| What you need to do |
Starting with the line that holds "The image size is (1054, 733).", repeat each line through the last one below, exactly. Pictures stay out.

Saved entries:
※ ※ ※
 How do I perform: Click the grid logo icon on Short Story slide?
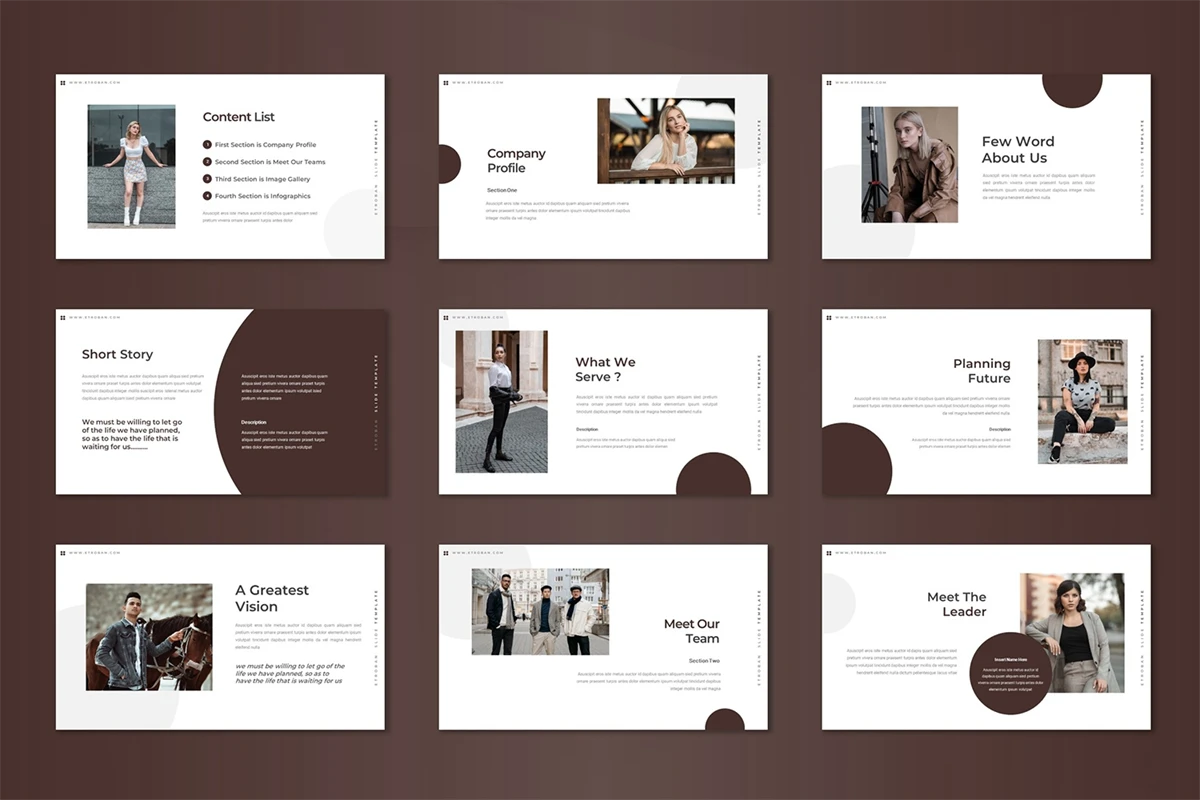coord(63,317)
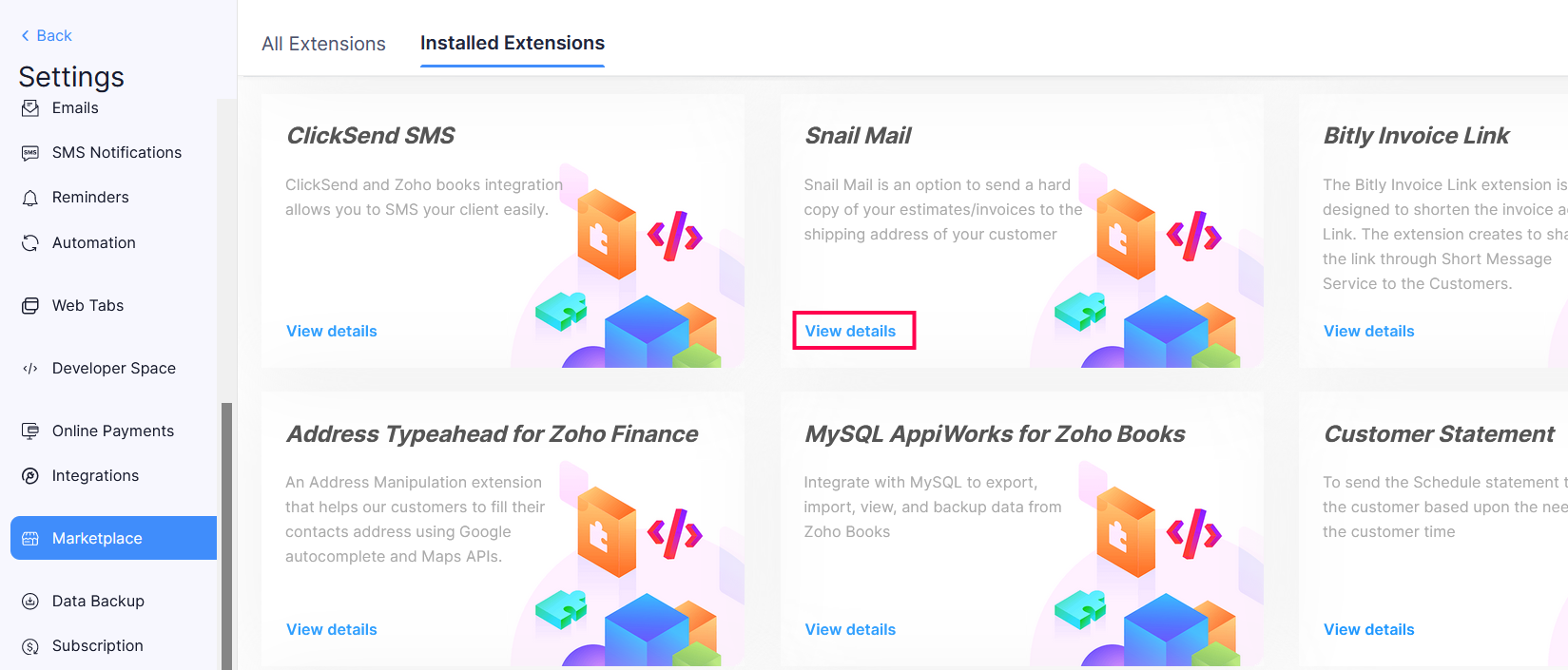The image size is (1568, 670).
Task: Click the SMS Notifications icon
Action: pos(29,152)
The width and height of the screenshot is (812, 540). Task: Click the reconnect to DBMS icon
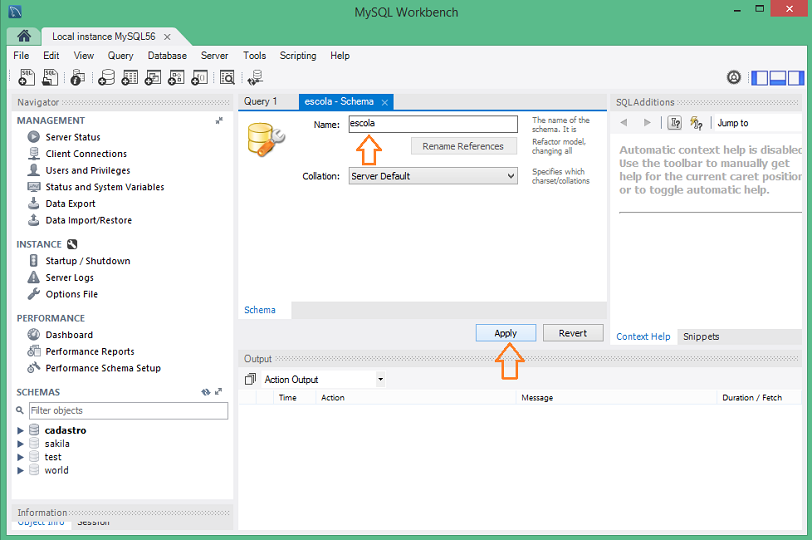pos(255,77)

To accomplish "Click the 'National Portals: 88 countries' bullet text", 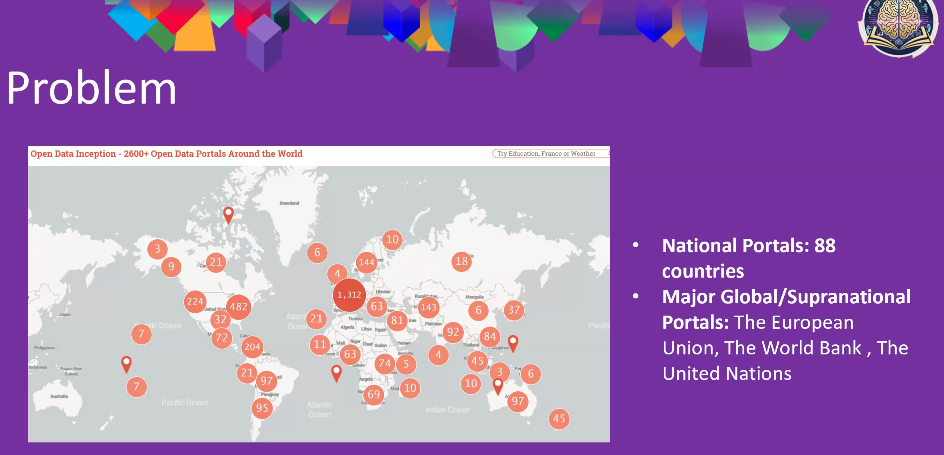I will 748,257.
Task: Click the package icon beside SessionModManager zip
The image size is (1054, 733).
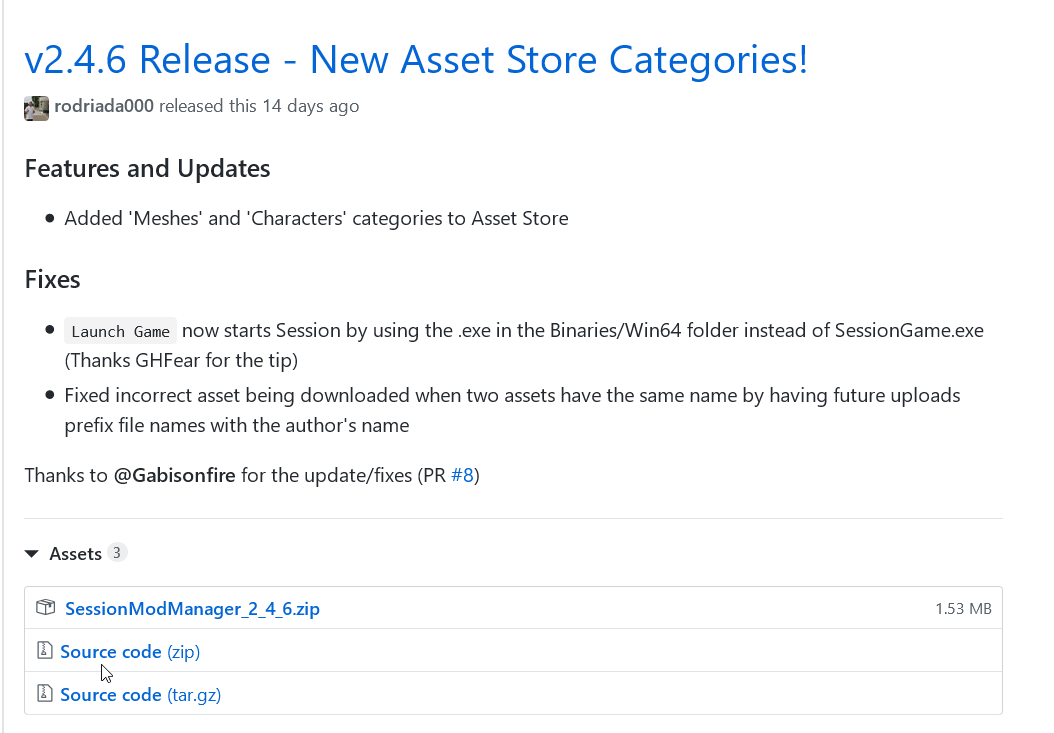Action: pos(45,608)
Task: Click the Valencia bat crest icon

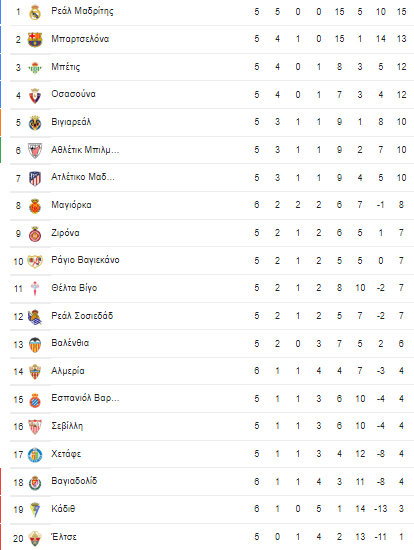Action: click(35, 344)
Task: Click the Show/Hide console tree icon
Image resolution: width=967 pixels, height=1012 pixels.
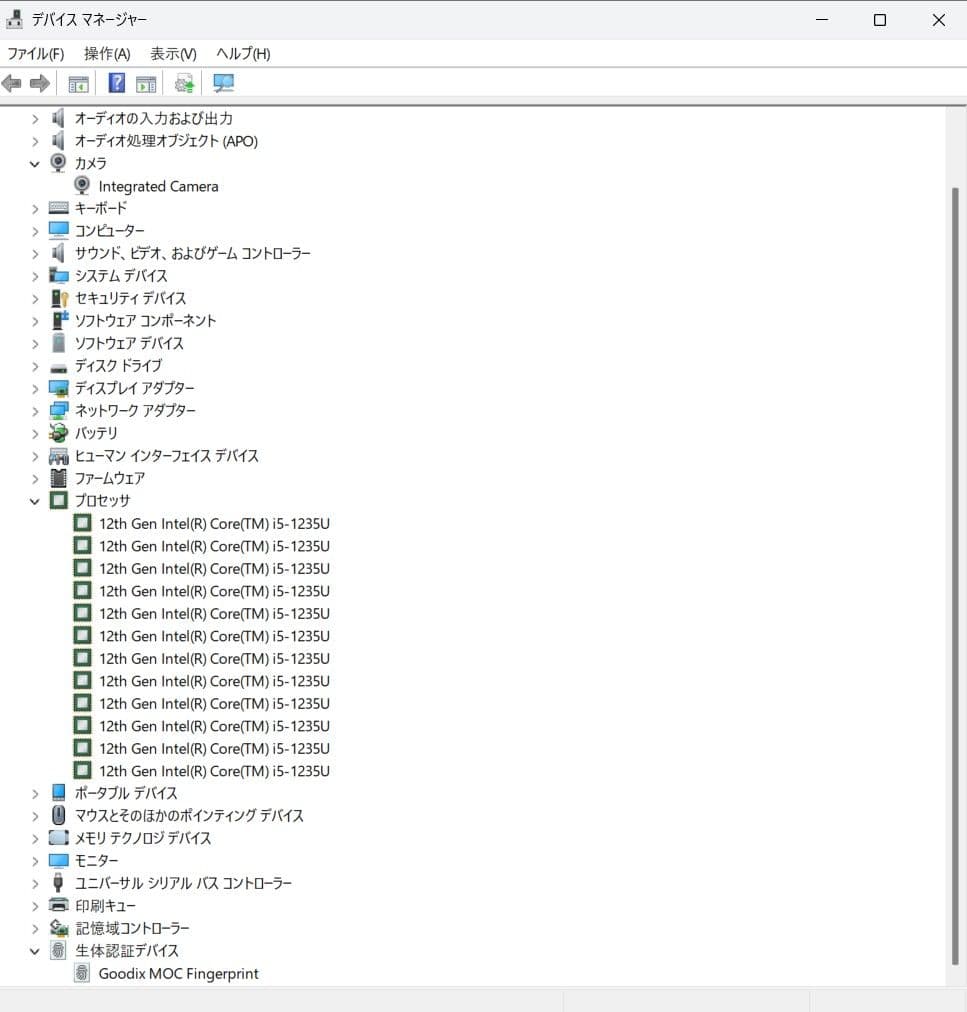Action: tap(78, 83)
※ ※ ※
| Task result |
The image size is (1054, 733).
Action: pos(45,608)
Task: Click the Valencia bat crest icon

Action: click(35, 344)
Task: Click the Show/Hide console tree icon
Image resolution: width=967 pixels, height=1012 pixels.
Action: tap(78, 83)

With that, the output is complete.